About SSL digital certificates on the BIG-IP system

An SSL digital certificate is an electronic key pair that allows devices on a network to exchange data securely, using the public key infrastructure (PKI). PKI is based on public and private cryptographic key pairs used to encrypt and decrypt messages sent between two devices.

The BIG-IP® system uses digital certificates with the SSL/TLS protocol to grant authentication to clients on the external network that are generally untrusted. In high-security environments, the BIG-IP system can also use certificates to communicate securely with other systems on the internal network, such as web servers and other BIG-IP systems.

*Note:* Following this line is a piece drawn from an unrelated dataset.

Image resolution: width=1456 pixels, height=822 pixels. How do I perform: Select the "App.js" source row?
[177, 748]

The BIG-IP system can sign a digital certificate in either of two ways:

  • By generating and submitting a request to a third-party trusted certificate authority (CA)
  • By creating a self-signed certificate. Self-signed certificates are typically used for testing purposes.

Once a certificate is installed or created on the BIG-IP system, other BIG-IP administrative users can specify those certificates in BIG-IP SSL profiles to manage SSL application traffic. Moreover, the BIG-IP system uses digital certificates to establish device trust in device service clustering (DSC™) configurations.

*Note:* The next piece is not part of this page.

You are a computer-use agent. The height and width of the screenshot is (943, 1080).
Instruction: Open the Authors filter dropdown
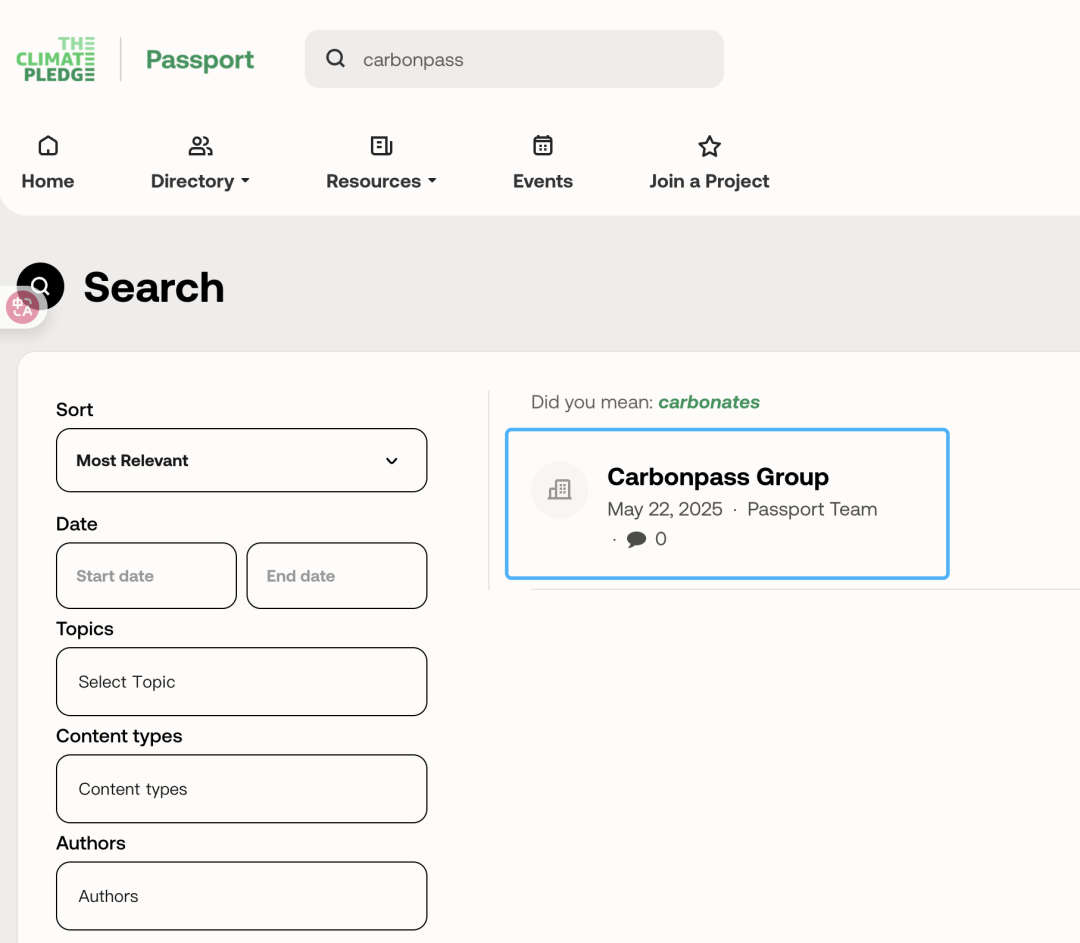[241, 896]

Supported certificate/key types

The BIG-IP® system supports multiple cipher suites when offloading SSL operations from a target server on the network. The BIG-IP system can support cipher suites that use these algorithms:

  • Rivest Shamir Adleman (RSA)
  • Elliptic Curve Digital Signature Algorithm (ECDSA)
  • Digital Signature Algorithm (DSA)

When you generate a certificate request or a self-signed certificate, you specify the type of private key, which determines that specific signing or encryption algorithm that is used to generate the private key.

About RSA certificates

RSA (Rivest Shamir Adleman) is the original encryption algorithm that is based on the concept of a public and a private key. When a public site attempts to communicate with a device such as the BIG-IP® system, the device sends the site a public key that the site uses to encrypt data before sending that data back to the device. The device uses its private key associated with the public key to decrypt the data. Only the device on which the certificate resides has access to this private key.

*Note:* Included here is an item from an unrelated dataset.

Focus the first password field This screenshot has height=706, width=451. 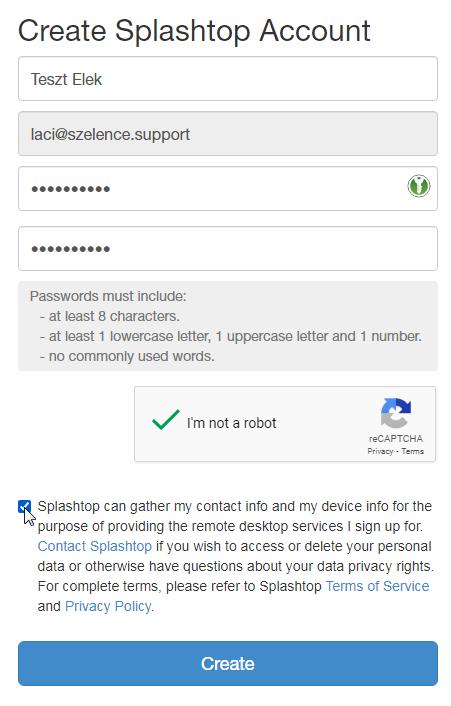click(228, 189)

The RSA encryption algorithm includes an authentication mechanism.

About DSA certificates

DSA (Digital Signature Algorithm) uses a different algorithm for signing key exchange messages than that of RSA. DSA is paired with a key exchange method such as Diffie-Hellman or Elliptical Curve Diffie-Hellman to achieve a comparable level of security to RSA. Because DSA is generally endorsed by federal agencies, specifying a DSA key type makes it easier to comply with new government standards, such as those for specific key lengths.

About ECDSA certificates

When creating certificates on the BIG-IP® system, you can create a certificate with a key type of ECDSA (Elliptic Curve Digital Signature Algorithm). An ECDSA key is based on Elliptic Curve Cryptography (ECC), and provides better security and performance with significantly shorter key lengths.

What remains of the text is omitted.